■ TEXT SHOWN:
ABOVE: Greater mouse-eared bats
STEFAN GREIF

EDITOR’S CHOICE IN ECOLOGY & ENVIRONMENT

The paper
L. Stidsholt et al., “Hunting bats adjust their echolocation to receive weak prey echoes for clutter reduction,” Sci Adv, 10:eabf1367, 2021.

Most of what is known about bat echolocation has been learned under controlled laboratory conditions or in the wild with stationary microphones. While these setups have revealed that bat calls and flight trajectories change during hunting sessions, they are less than ideal for understanding the complex dynamics of how bats “see” their environments through the echoes of those calls. 

“It’s so hard to study, especially in the wild, because how do we record how animals perceive the world?” says Laura Stidsholt of Aarhus University in Denmark. To get a better understanding of bat echolocation, Stidsholt and other researchers traveled to the Orlova Chuka cave in Bulgaria, where a colony of greater mouse-eared bats (Myotis myotis) live. There the researchers captured 10 females and affixed a small pack to each of their backs that carried sensors to pick up on the bats’ motion, calls, and echoes.

■ EXERCISE DATA:
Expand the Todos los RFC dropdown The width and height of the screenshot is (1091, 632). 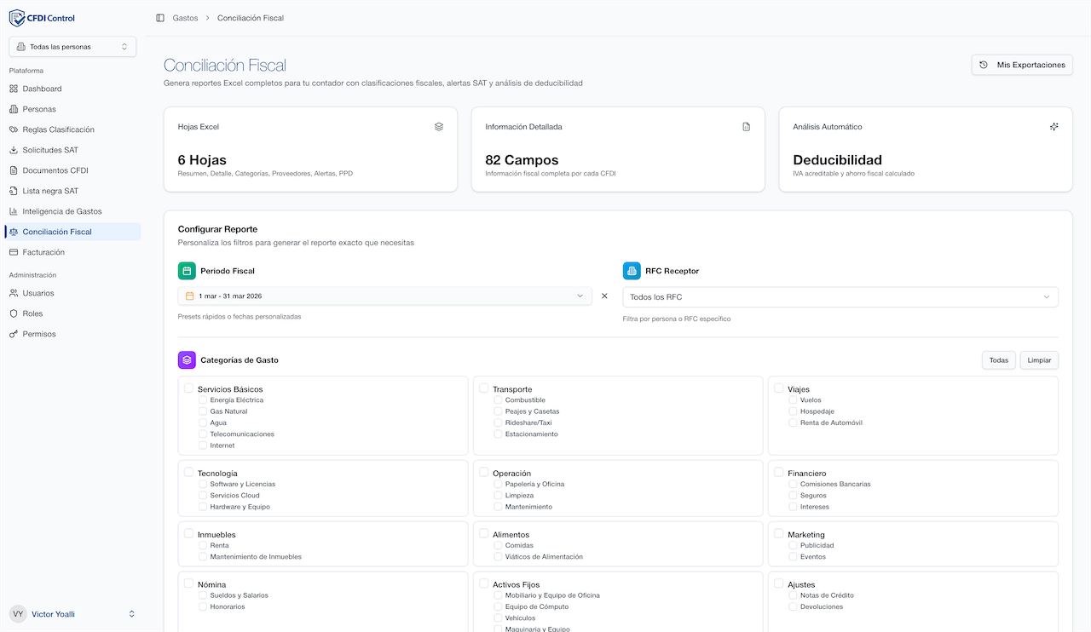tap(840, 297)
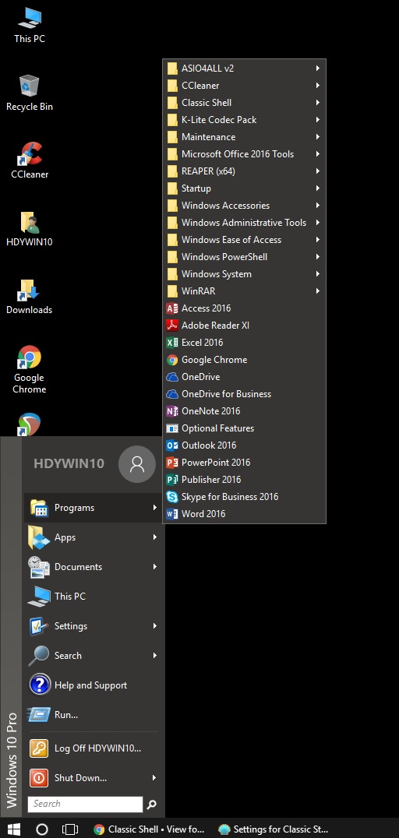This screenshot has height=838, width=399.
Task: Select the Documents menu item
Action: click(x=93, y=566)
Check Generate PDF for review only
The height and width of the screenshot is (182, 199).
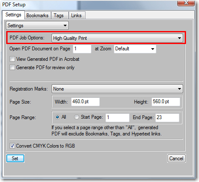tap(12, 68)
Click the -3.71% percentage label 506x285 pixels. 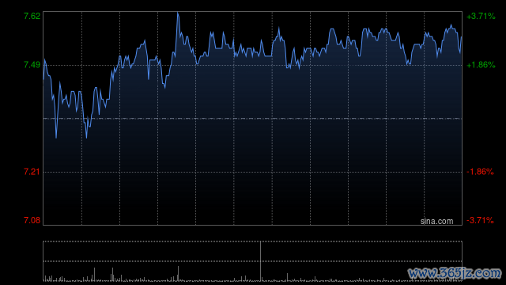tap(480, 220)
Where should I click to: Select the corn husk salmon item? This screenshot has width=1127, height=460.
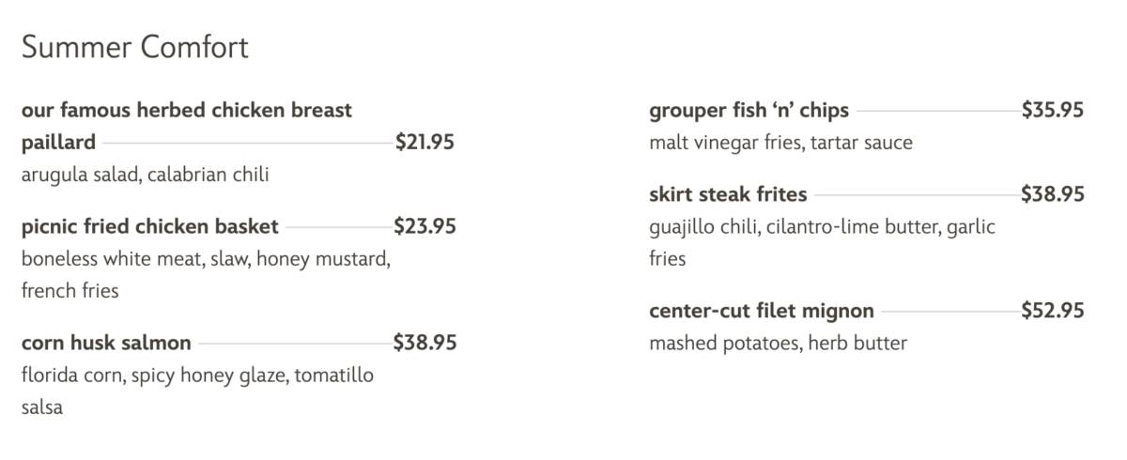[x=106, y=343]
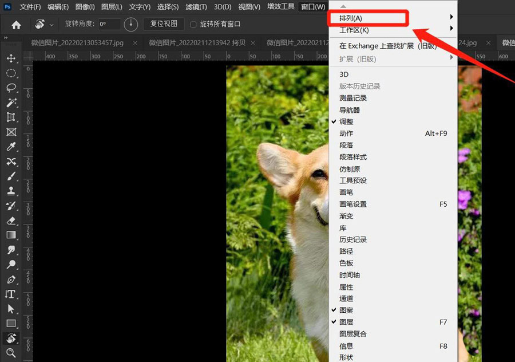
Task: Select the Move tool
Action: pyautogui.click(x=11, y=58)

...

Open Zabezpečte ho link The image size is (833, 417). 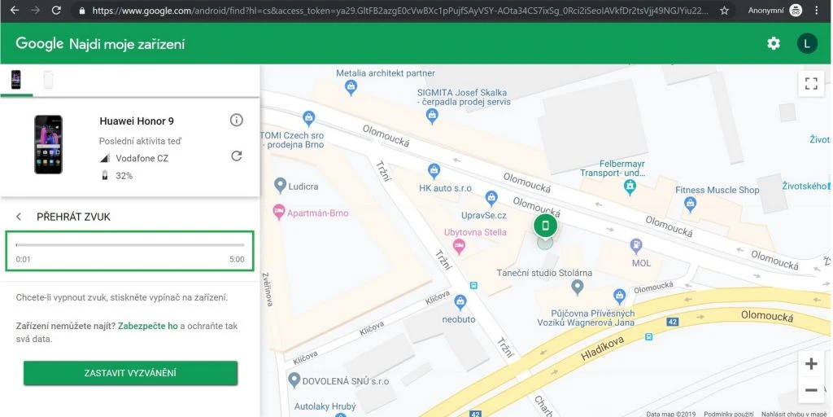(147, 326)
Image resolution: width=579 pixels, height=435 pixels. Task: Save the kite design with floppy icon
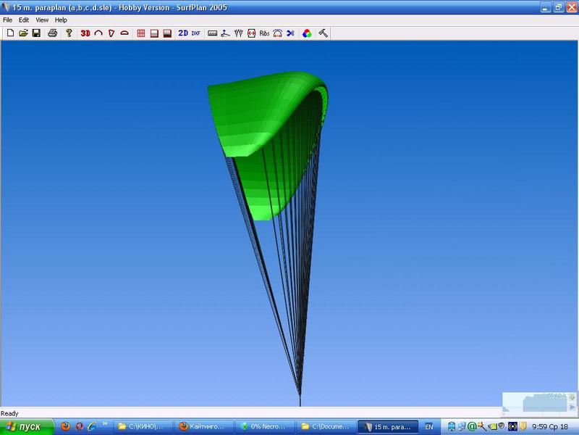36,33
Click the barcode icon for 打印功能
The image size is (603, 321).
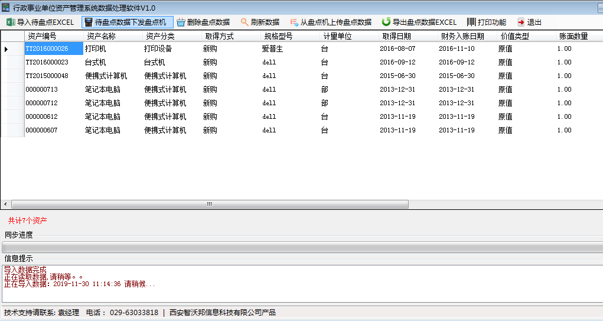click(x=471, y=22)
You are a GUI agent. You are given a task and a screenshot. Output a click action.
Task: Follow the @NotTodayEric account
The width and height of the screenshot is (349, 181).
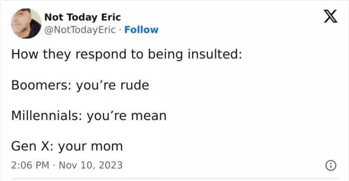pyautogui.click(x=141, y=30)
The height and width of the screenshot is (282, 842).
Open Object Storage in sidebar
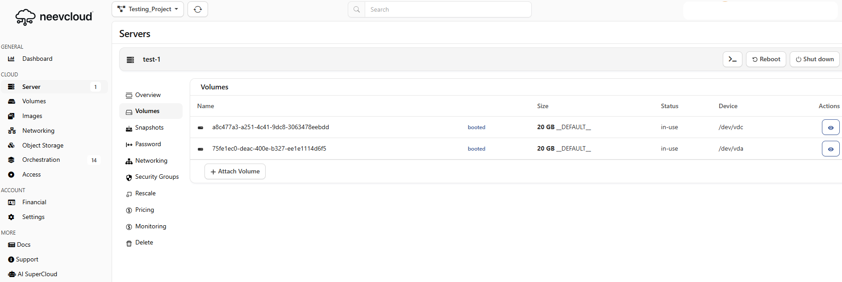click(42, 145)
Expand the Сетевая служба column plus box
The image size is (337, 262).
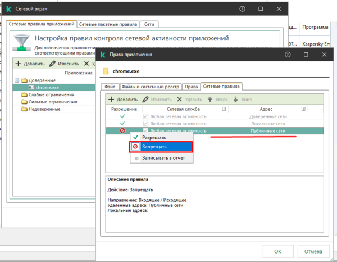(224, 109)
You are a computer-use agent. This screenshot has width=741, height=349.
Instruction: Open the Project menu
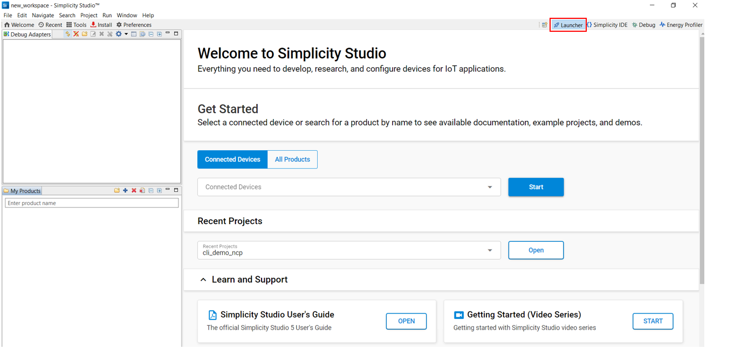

--

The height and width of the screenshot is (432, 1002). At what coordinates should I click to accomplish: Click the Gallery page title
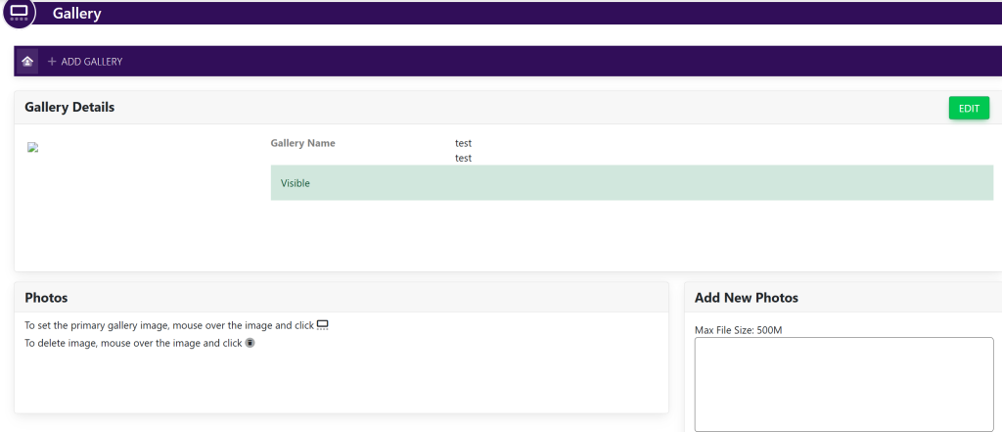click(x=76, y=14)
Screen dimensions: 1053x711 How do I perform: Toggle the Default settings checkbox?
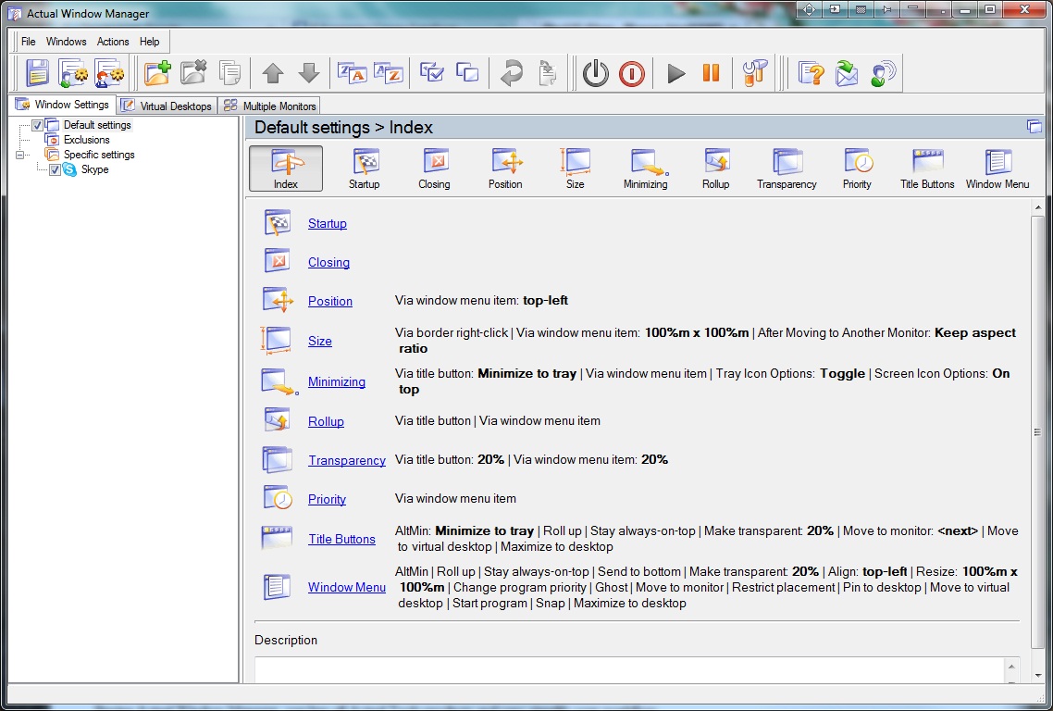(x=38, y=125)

■ TASK PROMPT: Change "echolocation" to "biosonar" in the bat echolocation text, starting with "ABOVE: Greater mouse-eared" and going on through "Adv, 10:eabf1367, 2021.", and give that part again.

■ FINAL ANSWER:
ABOVE: Greater mouse-eared bats
STEFAN GREIF

EDITOR’S CHOICE IN ECOLOGY & ENVIRONMENT

The paper
L. Stidsholt et al., “Hunting bats adjust their biosonar to receive weak prey echoes for clutter reduction,” Sci Adv, 10:eabf1367, 2021.